However, one thing I don't find mentioned often (or at all), is how easy/manageable it is for the players at the table to "police" or maintain the integrity of the game in motion.

There may be a better term than "policing" since I do not mean "checking for cheaters". What I mean is, at a glance, can a player reasonably look at the table and other players and notice whether someone is making a mistake or handling a mechanic incorrectly. A short example of this would be a game of Poker. A player can easily look up and say, "Hey, you have too many cards!" Thus the integrity of the game is put into check.

My observation comes after a couple of play throughs of Scythe. During play, I made a mistake on generating resources because I misheard how the mechanic was handled at the beginning of the game when we did our start of game rules refresher. We played the entire game and no one had challenged me on my resource gathering error. Another example is the player boards. Each player board is different and as players we simply have to trust that each action the other player is taking is being done correctly.
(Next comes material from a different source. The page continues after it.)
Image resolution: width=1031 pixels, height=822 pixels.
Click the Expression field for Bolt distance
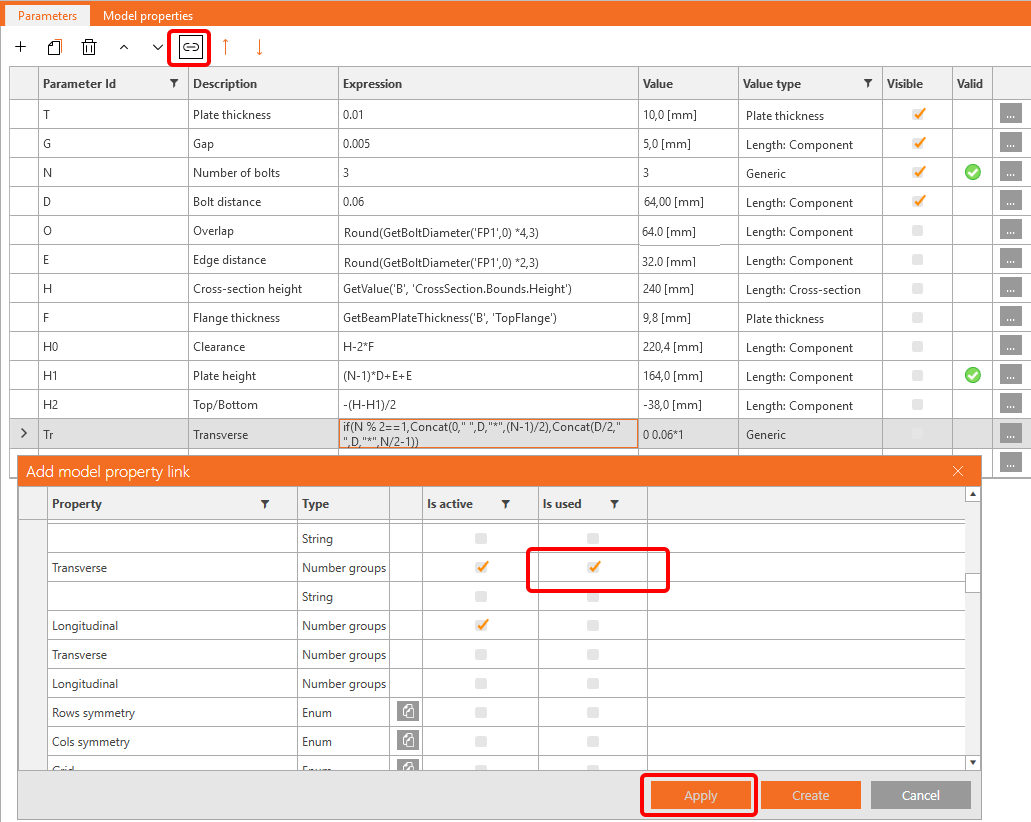tap(488, 201)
Even with 20/20 vision, I simply can't see another player's board upside down across the table and I'm not going to bother having them repeatedly spell out what's on their board.
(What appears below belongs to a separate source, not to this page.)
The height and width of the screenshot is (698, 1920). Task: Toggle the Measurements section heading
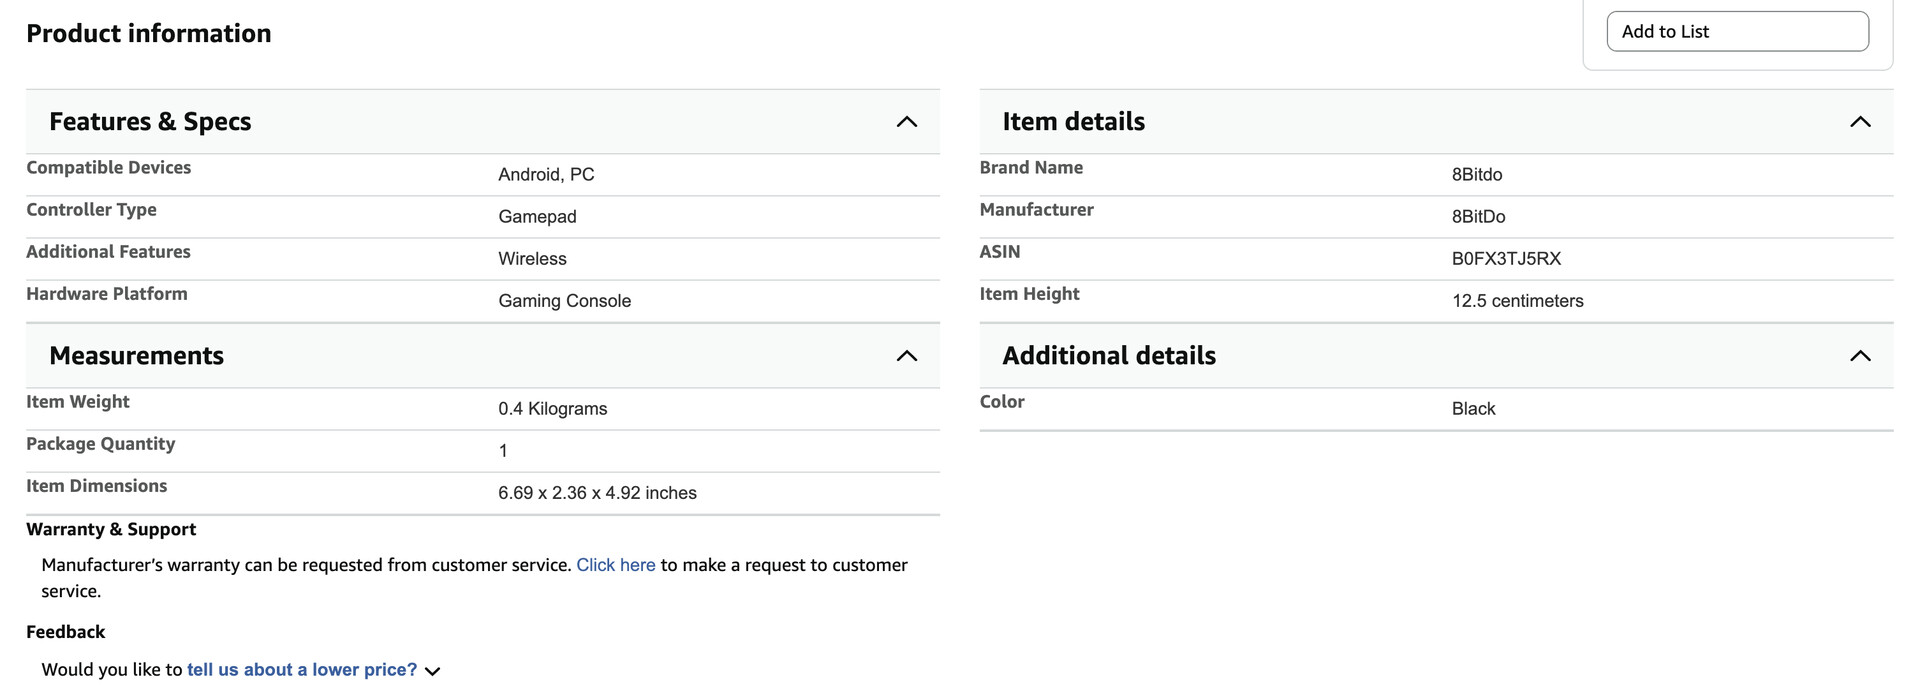136,356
I understand that some of the issues in my example can be alleviated by familiarity with the game and clear player communication. But at a certain point, I find that if a game has information scattered to all four corners of the table there is a high likelihood that a rule will be handled incorrectly and 1-2 hours later you may have a finished game, but likely corrupt. This isn't the end of the world, but I think it is a useful metric when determining the quality of a game.

As games get more complex, it will be unlikely that players will be able to "at a glance" check the integrity of the game like in my Poker example, but I definitely think it is something worth striving for in design.

Is this a factor that any of you think about when you select a game to bring to the table?
Are there any examples of your favorite games that handle this really well?
Are there examples of where the game fails in this regard and irritates you?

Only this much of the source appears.